▶ _WORK TO BE COMPLETED_: Using the entries below, copy out all lines where "Given" is found.

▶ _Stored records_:
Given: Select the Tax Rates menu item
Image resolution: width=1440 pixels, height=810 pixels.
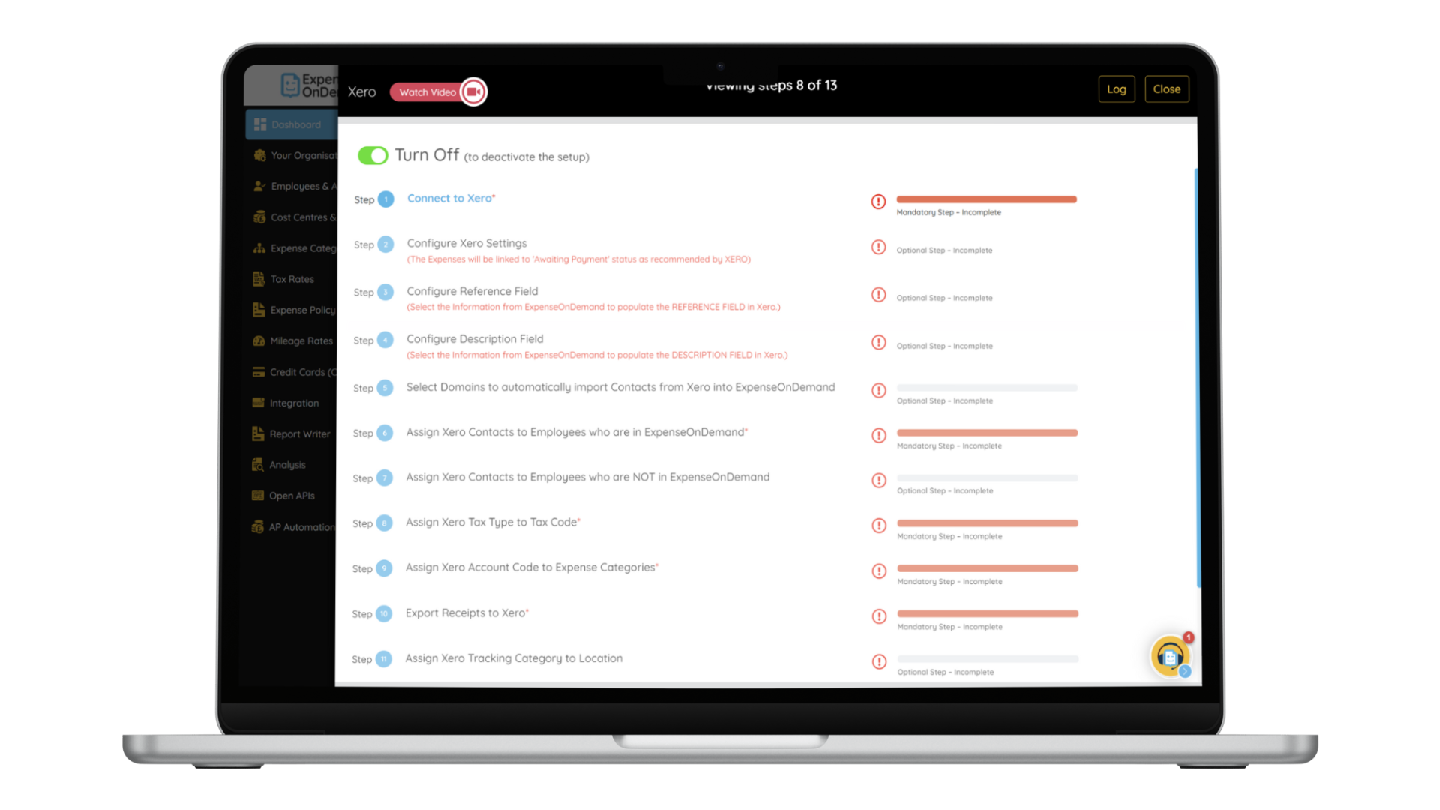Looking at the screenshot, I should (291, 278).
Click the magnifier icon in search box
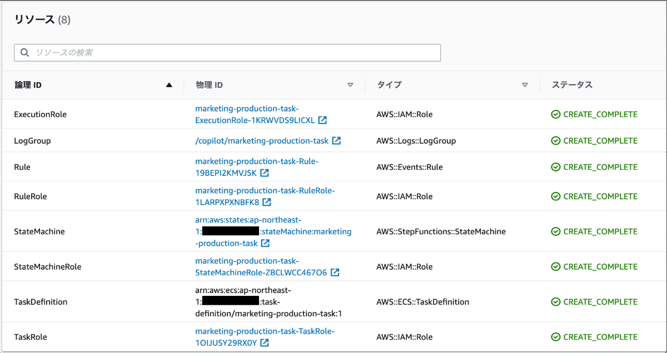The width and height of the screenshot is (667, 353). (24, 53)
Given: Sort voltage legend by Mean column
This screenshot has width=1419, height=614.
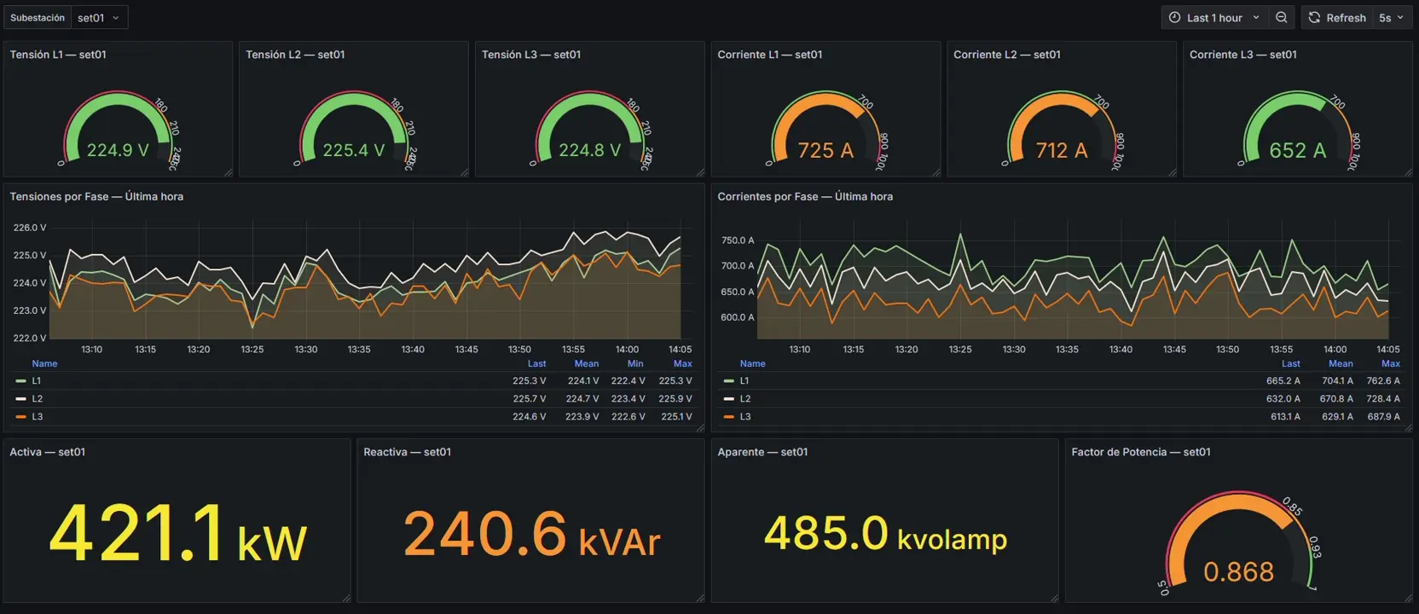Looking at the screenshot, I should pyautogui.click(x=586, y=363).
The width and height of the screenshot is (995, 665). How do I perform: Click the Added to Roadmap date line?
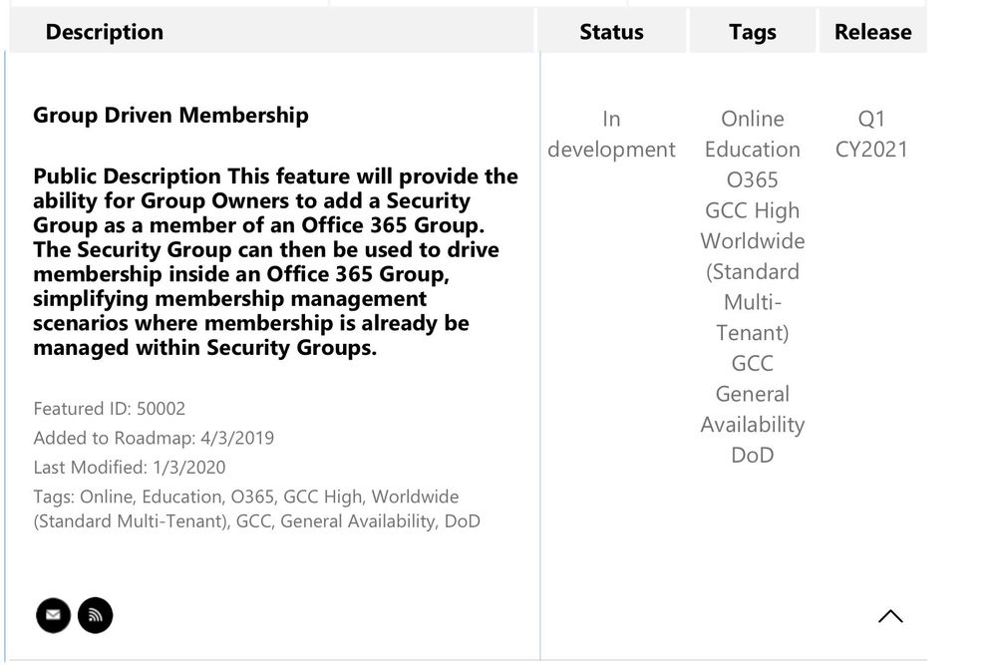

▶ _RESULT OF THE EXERCISE_:
Given: Select the Tax Rates menu item
Given: Sort voltage legend by Mean column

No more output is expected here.